You are viewing a plain text version of this content. The canonical link for it is here.
Posted to dev@nuttx.apache.org by Tim Hardisty <ti...@hardisty.co.uk> on 2023/03/03 18:07:11 UTC

Help me understand file open/close behaviours?

Hi all,

The bug I thought I had in a driver I'm developing (well, one of them!) appears to be related to file closing.

- I have a related example-type app I'm using to exercise and check the driver. It opens 2 "files" (O-RDONLY) to read data from the device driver
- I have enabled CONFIG_SIGKILL_ACTION to allow me to ctrl-c from the console if the app is misbehaving or, I thought, just to exit it.

The behaviours I see are:

1) If I ctrl-c, the open files are not closed and if I re-run the app, the system crashes. It is the very first printf statement of the app that causes the crash, at the point the printf routine calls lib_fflush (not looked further yet).
2) If I ensure the test app reads console input too, and map a character received character (e.g. 'x') to a clean exit, I can then re-run the app without issue.

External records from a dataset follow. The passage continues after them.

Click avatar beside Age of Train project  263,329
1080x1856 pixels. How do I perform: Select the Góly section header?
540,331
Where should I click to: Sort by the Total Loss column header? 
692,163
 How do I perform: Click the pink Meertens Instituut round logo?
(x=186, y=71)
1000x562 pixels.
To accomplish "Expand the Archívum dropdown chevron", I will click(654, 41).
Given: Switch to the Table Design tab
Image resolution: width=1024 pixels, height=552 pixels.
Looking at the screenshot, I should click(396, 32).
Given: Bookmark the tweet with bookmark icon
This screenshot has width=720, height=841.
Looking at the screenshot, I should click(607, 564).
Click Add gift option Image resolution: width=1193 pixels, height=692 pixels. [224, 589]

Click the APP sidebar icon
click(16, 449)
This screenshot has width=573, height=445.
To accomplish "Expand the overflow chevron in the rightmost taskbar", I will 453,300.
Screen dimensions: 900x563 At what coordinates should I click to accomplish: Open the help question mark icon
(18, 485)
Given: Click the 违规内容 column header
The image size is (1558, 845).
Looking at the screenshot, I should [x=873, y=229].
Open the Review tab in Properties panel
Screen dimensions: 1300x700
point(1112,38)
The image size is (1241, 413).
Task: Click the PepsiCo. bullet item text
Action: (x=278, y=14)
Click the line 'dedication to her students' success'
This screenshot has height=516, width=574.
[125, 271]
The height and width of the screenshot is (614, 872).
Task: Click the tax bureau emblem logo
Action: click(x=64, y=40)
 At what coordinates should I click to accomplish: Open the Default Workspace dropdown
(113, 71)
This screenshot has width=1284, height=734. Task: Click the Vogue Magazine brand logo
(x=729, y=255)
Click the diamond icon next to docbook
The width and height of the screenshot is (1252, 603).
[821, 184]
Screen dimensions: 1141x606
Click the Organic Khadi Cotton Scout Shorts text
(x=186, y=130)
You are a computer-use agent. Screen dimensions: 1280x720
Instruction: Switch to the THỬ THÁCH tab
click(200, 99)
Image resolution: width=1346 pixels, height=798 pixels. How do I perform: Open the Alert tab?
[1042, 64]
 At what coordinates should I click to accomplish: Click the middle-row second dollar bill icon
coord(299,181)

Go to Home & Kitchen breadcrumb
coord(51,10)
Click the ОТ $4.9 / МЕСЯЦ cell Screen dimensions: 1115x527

I don't think I saw this behaviour with the previous driver I did, so I have probably changed something via menuconfig, but I still would have thought/hoped that this sort of behaviour wouldn't happen regardless?

Anyone got any suggestions or hints (other than go back to school!)?

TimH

RE: Help me understand file open/close behaviours?

Posted by Tim Hardisty <ti...@hardisty.co.uk>.
>From: Nathan Hartman <ha...@gmail.com>
>Sent: 03 March 2023 18:36
>To: dev@nuttx.apache.org
>Subject: Re: Help me understand file open/close behaviours?
>
>On Fri, Mar 3, 2023 at 1:07 PM Tim Hardisty <ti...@hardisty.co.uk> wrote:
>> The bug I thought I had in a driver I'm developing (well, one of them!)
>appears to be related to file closing.
>>
>> - I have a related example-type app I'm using to exercise and check
>> the driver. It opens 2 "files" (O-RDONLY) to read data from the device
>> driver
>> - I have enabled CONFIG_SIGKILL_ACTION to allow me to ctrl-c from the
>console if the app is misbehaving or, I thought, just to exit it.
>>
>> The behaviours I see are:
>>
>> 1) If I ctrl-c, the open files are not closed and if I re-run the app,
>the system crashes. It is the very first printf statement of the app that
>causes the crash, at the point the printf routine calls lib_fflush (not
>looked further yet).
>> 2) If I ensure the test app reads console input too, and map a
>character received character (e.g. 'x') to a clean exit, I can then re-
>run the app without issue.
>>
>> I don't think I saw this behaviour with the previous driver I did, so I
>have probably changed something via menuconfig, but I still would have
>thought/hoped that this sort of behaviour wouldn't happen regardless?
>>
>> Anyone got any suggestions or hints (other than go back to school!)?
>
>
>Have you tried installing signal handlers for SIGQUIT and SIGINT and
>ensuring that the files are closed before the program is quit?
>

CONFIG_SIGKILL_ACTION covers SIGQUIT and SIGINT, so yes. Also SIGKILL and SIGTERM as it happens.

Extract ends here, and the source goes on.